** start of DATA SUPPLIED **

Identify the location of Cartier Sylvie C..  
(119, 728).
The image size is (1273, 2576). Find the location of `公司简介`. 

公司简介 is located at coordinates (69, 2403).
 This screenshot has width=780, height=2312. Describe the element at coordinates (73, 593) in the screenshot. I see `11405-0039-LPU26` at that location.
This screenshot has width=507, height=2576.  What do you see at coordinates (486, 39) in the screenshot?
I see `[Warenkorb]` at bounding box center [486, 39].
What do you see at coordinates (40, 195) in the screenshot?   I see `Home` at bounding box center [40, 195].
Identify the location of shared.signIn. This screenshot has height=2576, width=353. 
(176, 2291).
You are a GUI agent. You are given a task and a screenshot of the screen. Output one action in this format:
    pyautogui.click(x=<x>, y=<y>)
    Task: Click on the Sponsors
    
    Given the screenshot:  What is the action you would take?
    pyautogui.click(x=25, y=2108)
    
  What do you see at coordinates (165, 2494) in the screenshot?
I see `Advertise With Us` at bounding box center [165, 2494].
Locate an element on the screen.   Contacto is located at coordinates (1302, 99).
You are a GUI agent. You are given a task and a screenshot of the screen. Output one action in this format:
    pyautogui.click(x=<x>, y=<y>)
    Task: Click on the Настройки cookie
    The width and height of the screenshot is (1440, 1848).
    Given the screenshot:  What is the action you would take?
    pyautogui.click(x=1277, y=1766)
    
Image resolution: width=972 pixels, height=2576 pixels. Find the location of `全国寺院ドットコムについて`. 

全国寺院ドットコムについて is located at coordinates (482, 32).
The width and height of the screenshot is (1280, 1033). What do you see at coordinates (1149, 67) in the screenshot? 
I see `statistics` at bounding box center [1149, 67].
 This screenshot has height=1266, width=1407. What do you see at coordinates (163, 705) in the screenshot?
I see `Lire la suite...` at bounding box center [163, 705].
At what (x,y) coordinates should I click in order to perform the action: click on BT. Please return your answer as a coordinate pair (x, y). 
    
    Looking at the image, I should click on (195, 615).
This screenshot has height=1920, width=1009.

** end of DATA SUPPLIED **

Rewrite all the lines above, changing "GUI agent" to "screen assistant" everywhere it occurs and leaving the rest as is.

Identify the location of Cartier Sylvie C..  
(119, 728).
The image size is (1273, 2576). Find the location of `公司简介`. 

公司简介 is located at coordinates (69, 2403).
 This screenshot has width=780, height=2312. Describe the element at coordinates (73, 593) in the screenshot. I see `11405-0039-LPU26` at that location.
This screenshot has width=507, height=2576.  What do you see at coordinates (486, 39) in the screenshot?
I see `[Warenkorb]` at bounding box center [486, 39].
What do you see at coordinates (40, 195) in the screenshot?   I see `Home` at bounding box center [40, 195].
Identify the location of shared.signIn. This screenshot has height=2576, width=353. 
(176, 2291).
You are a screen assistant. You are given a task and a screenshot of the screen. Output one action in this format:
    pyautogui.click(x=<x>, y=<y>)
    Task: Click on the Sponsors
    
    Given the screenshot:  What is the action you would take?
    pyautogui.click(x=25, y=2108)
    
  What do you see at coordinates (165, 2494) in the screenshot?
I see `Advertise With Us` at bounding box center [165, 2494].
Locate an element on the screen.   Contacto is located at coordinates (1302, 99).
You are a screen assistant. You are given a task and a screenshot of the screen. Output one action in this format:
    pyautogui.click(x=<x>, y=<y>)
    Task: Click on the Настройки cookie
    The width and height of the screenshot is (1440, 1848).
    Given the screenshot:  What is the action you would take?
    pyautogui.click(x=1277, y=1766)
    
Image resolution: width=972 pixels, height=2576 pixels. Find the location of `全国寺院ドットコムについて`. 

全国寺院ドットコムについて is located at coordinates (482, 32).
The width and height of the screenshot is (1280, 1033). What do you see at coordinates (1149, 67) in the screenshot? 
I see `statistics` at bounding box center [1149, 67].
 This screenshot has height=1266, width=1407. What do you see at coordinates (163, 705) in the screenshot?
I see `Lire la suite...` at bounding box center [163, 705].
At what (x,y) coordinates should I click in order to perform the action: click on BT. Please return your answer as a coordinate pair (x, y). 
    
    Looking at the image, I should click on (195, 615).
This screenshot has height=1920, width=1009.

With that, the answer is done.